Aim of the task »
Report how many lines below include "Given", giving the figure alone.

Stored records
BEGIN
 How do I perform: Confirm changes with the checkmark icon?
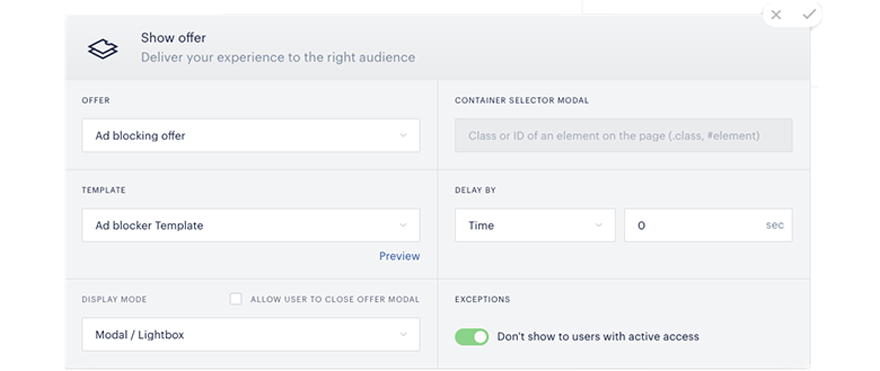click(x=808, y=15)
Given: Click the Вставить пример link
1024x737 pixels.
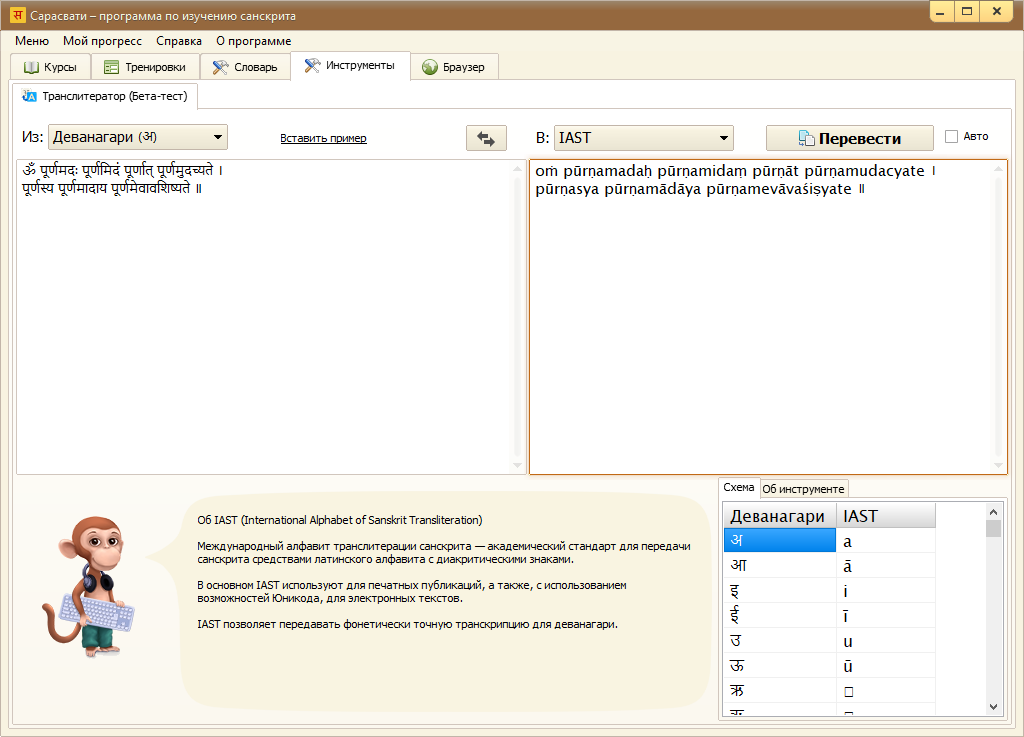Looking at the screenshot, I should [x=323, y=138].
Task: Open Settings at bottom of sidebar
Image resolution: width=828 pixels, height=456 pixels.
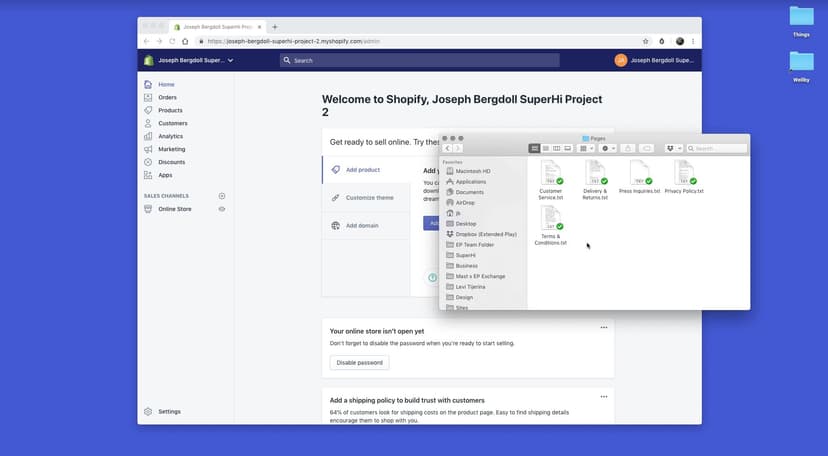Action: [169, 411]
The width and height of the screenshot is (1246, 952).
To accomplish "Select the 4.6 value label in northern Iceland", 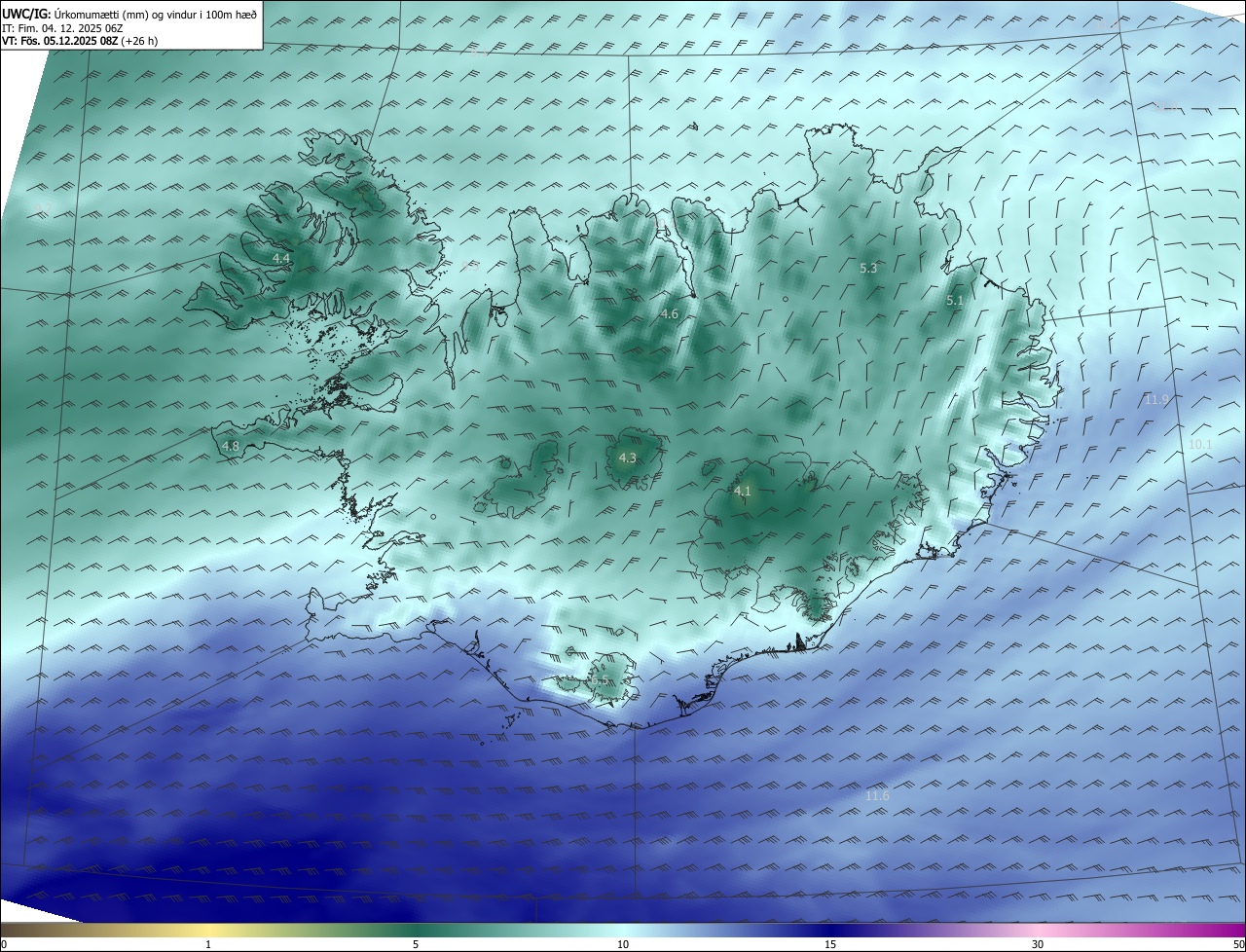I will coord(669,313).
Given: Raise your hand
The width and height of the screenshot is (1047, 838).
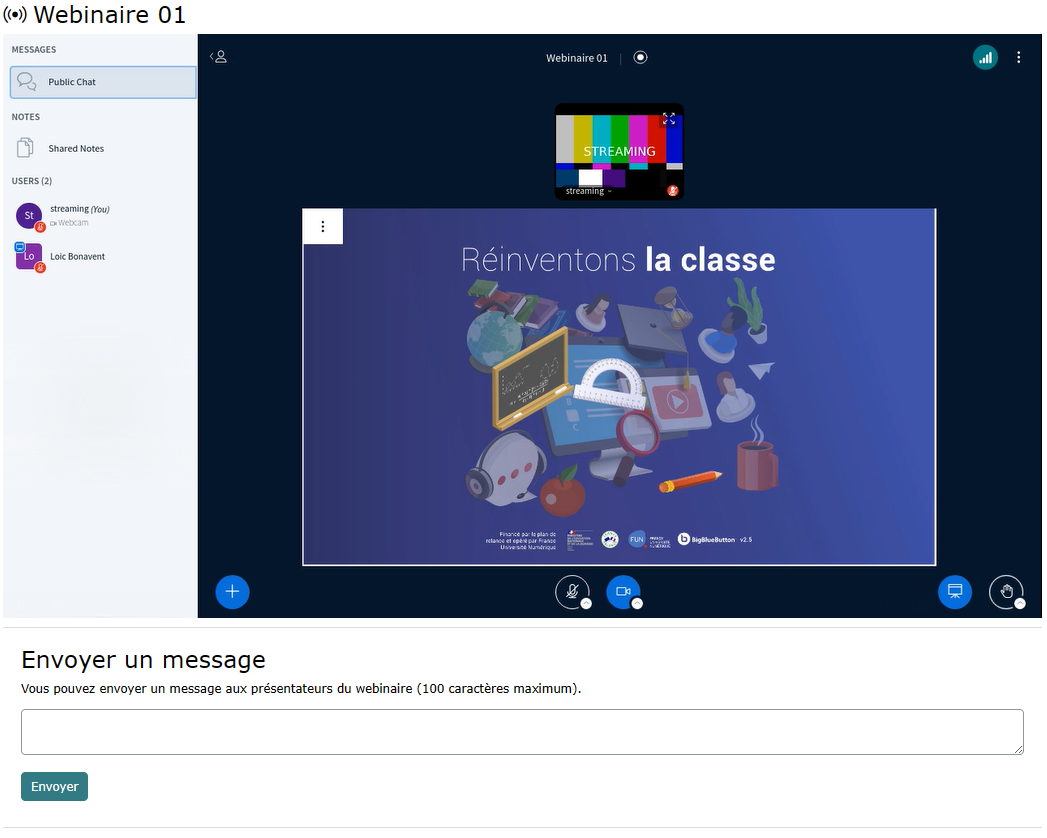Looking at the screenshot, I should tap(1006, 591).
END
Response area »
2